Madison, Wis. — Educators from around the country are gathering here this week to trade ideas at the 26th Annual Conference on Distance Teaching and Learning. One expert they’ll hear from is George Veletsianos, an assistant professor of instructional technology at the University of Texas at Austin who edited the new book Emerging Technologies in Distance Education. Wired Campus caught up with Mr. Veletsianos to get his take on the state of online education.
Q. What are the biggest technology struggles right now for online learners and teachers?

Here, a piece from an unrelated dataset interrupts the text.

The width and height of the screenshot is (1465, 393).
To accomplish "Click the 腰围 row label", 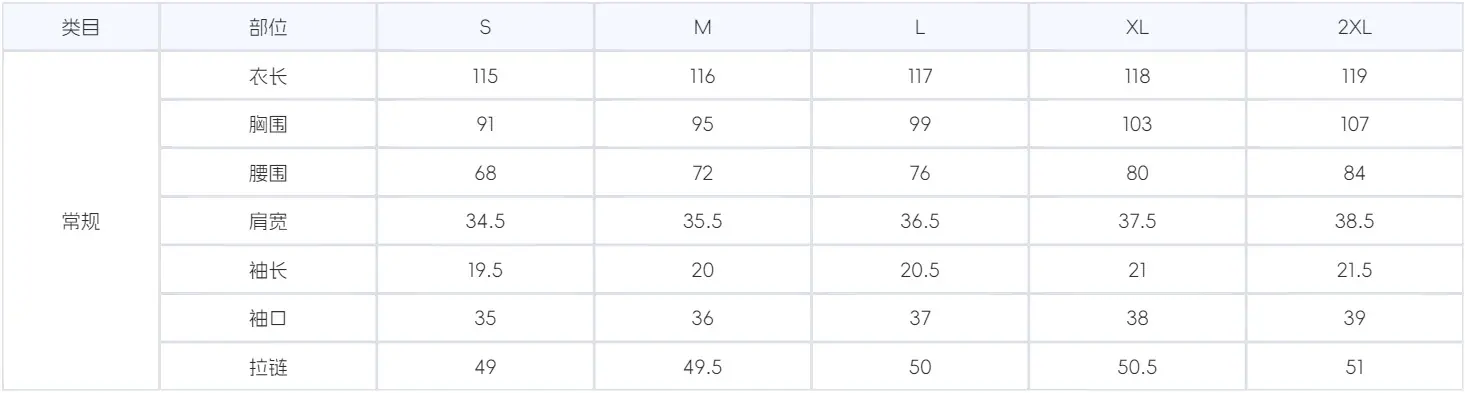I will [x=268, y=173].
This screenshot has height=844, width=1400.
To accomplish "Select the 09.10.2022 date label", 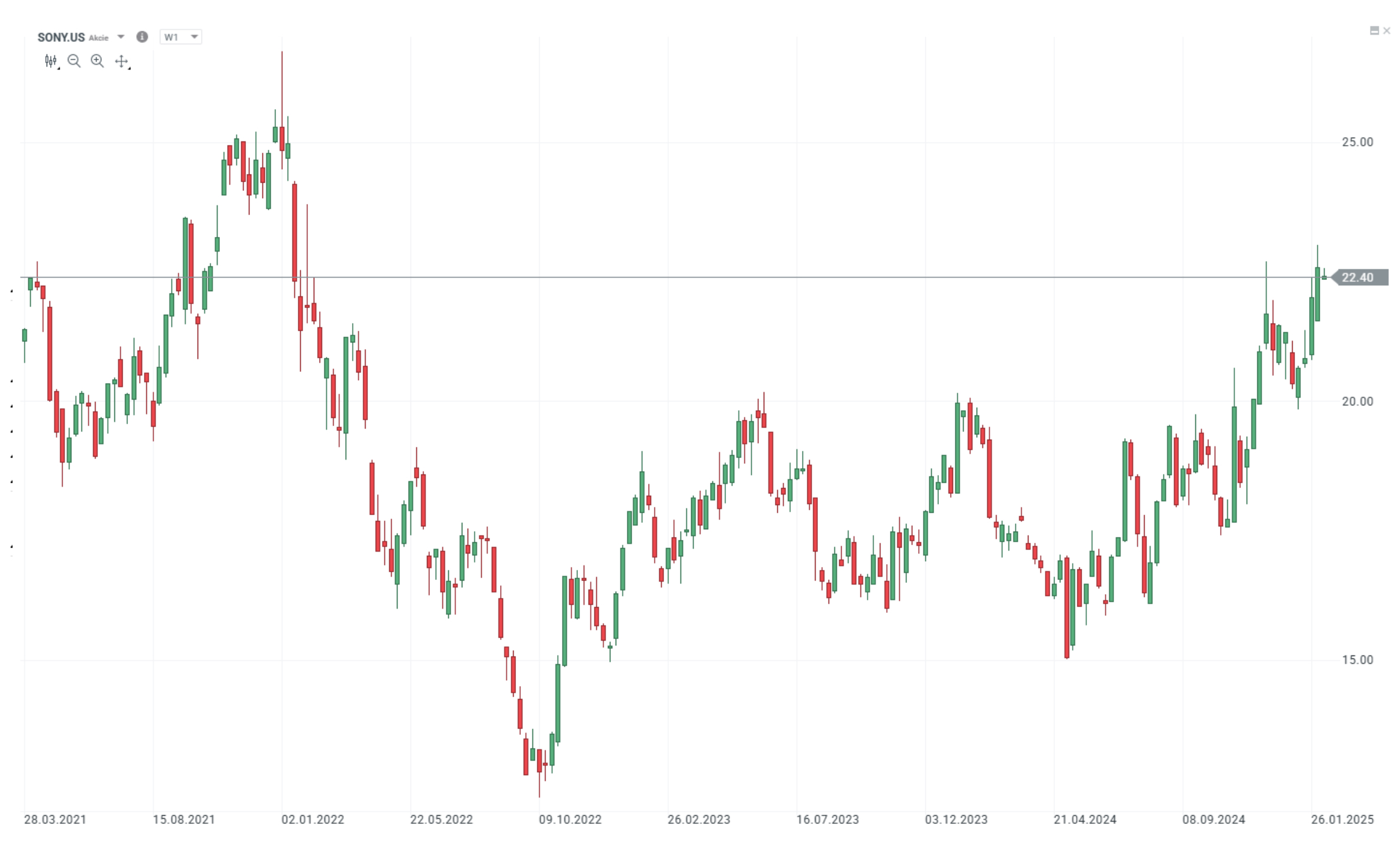I will [570, 819].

A. Unfamiliarity with the technology, for one. Instructors don’t know what’s available and how they can use it. Then unfamiliarity with online learning and what it can truly afford. Usually, the average instructor has heard horror stories about online learning being the poor cousin of face-to-face learning—which is unfortunate, because new technologies allow opportunities for enhanced interaction and enhanced pedagogies. And then the amount of time that the instructors need to launch an online class—and the extent to which that is valued from the university. For instance, if there’s no incentives to teach an online class. Or if you’re at an institution that perceives face to face as being the best mode of teaching, then you’re not encouraged actively to go figure out how to teach online.
Q. How do you think online education will look in 10 or 20 years?
A. I think we’ll see more collaborative endeavors in online-learning offerings. For example, students taking courses from multiple universities and bundling them together to create a degree. It will be more social than what it has been. New technologies are moving that way. The rise of social networking, Web 2.0, and the participatory Web: At the center is the social interaction between individuals. It will get appropriated in the higher-education system. Right now most courses that are based on content-management systems are not focused on interaction between participants. They’re focused on, let’s put together this weekly module, and then that’s where the experience happens. The student goes there to read about the weekly module. I think the future is where the center is the student, and the people comprising this online learning community. The student and the community are collaborating on the content. Right now, you might take a class and you might never meet the other students.
Q. You teach about “the participatory Web.” What impact do you see this phenomenon having on online learning?
A. It’s no longer possible for universities to be offering distance-education courses that are isolationsist or individualistic when people’s experiences outside of the university are social and connected. The massive open online course offered by George Siemens and Stephen Downes is an example where learning was based on the idea of people forming connections between them and supporting each other in their personal learning with regard to the topic that was being studied. It was basically an open course. And there were, I think, 2,000 people signed up. There were central locations where these people could meet. But then they could all form their own little mini-communities within the course.
Q. Do you really see much technology innovation in online courses? A recent report from Eduventures found that despite the buzz about Web 2.0, online programs are still dominated by rudimentary, text-based technology.
A. You have to talk about different groups of people. I deal with early adopters, in some ways. If we’re talking about the general scene in online learning, yeah, I would agree that there is not much innovation going on. I’m more hopeful than what I was two years ago. Partly because the narrative of online learning is gaining more and more acceptance. And partly because there’s pockets of innovation at all sorts of places.